Go back to the beginning

Pretty much since I could pick up a crayola and scrawl words on paper, I've been writing.

As a child I played by myself lot. My sister is five years older than I, and while she did her time on a regular basis - a nine year old cobbling together some sense out of the gobbledygook my four year old brain cranked out - I often found myself alone, wandering around the woods, making up stories.

These weren't stories about fairies or unicorns and for some reason a I felt a low grade anxiety that my topics of choice were less than magical. The themes ran in the arena of "Personal Doom Scenarios": run away orphans, crippling diseases, the Holocaust. At one point I recall playing the matriarch of a tribe of pandas on the edge of extinction.

(When you look at it like that, it's easy to see why the neighborhood children steered clear after a while.)

When I was in the fourth grade, with a better grasp of language, I discovered writing short stories. The focus centered around me and my best friend Ryan's detective club. We didn't actually have a detective club in real life, only in the stories. I would churn out plots reminiscent of Scooby Doo or the Bloodhound gang, and - in a late Cold War twist - would have us bound for Antarctica in the hands of some nefarious Ruskies.

Everything I thought about my coming life had to do with writing. Every essay or short story I turned in got raves from teachers or friends. The path seemed clear.

But somewhere along the line, I stopped.

This standstill did not occur overnight necessarily, nor was there a direct coincidence with my turning to theatre as a creative outlet. I think I lost faith in my writing, totally repulsed by everything I put to paper. I came to the conclusion that I was unable to just "talk plain", as Flannery O'Connor says, I believed my words flowery and I was embarrassed by what I put down. That self editing became my undoing.

Something I have come to understand about myself is my vicious need to be perfect right out of the gate. It's as if every word, sentence or paragraph must be birthed fully formed like Athena from Zeus' forehead.

I almost never rewrite...many of the plays I write are first drafts with a few tweaks here or there.
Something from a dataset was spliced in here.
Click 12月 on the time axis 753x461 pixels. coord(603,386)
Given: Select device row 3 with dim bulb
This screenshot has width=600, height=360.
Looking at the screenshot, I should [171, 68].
And it's not because I think it's perfect. It's because I will see the imperfections and destroy what I've done.

As you might well imagine, that sort of thinking is rubbish and I feel as though I have lost something because of it.

Hence, this blog.

In recent weeks, I have recalled how important writing is to me, how therapeutic, how fun and freeing. Technically, I have never really stopped. I am still telling myself stories in my head, forming sentences and phrases I like, composing narratives. Even writing emails is a form of expression I am most comfortable in.

It has been a long time since I have written on a consistent basis so I am a little rusty. A lot of the mechanics of grammar or syntax have been long lost. (Not that I was a slave to those things anyway...but they do help when making oneself clear.) But I think I know now that writing is something I need and I want to improve at it.

This blog will be an outlet for that writing. A place for essays, thoughts, stories, daily journals, whatever. I need to write every day (right now, I am away, so I may or may not make it through this week...but I thought I'd give it a shot anyway) and so I will. I am determined to put stuff up on a regular basis, whether or not I think it's any good. At a certain point you just have to put yourself out there and all else be damned, you know?

Maybe I should get cracking on that Tribe of Diseased Orphan Pandas that Survived the Holocaust story.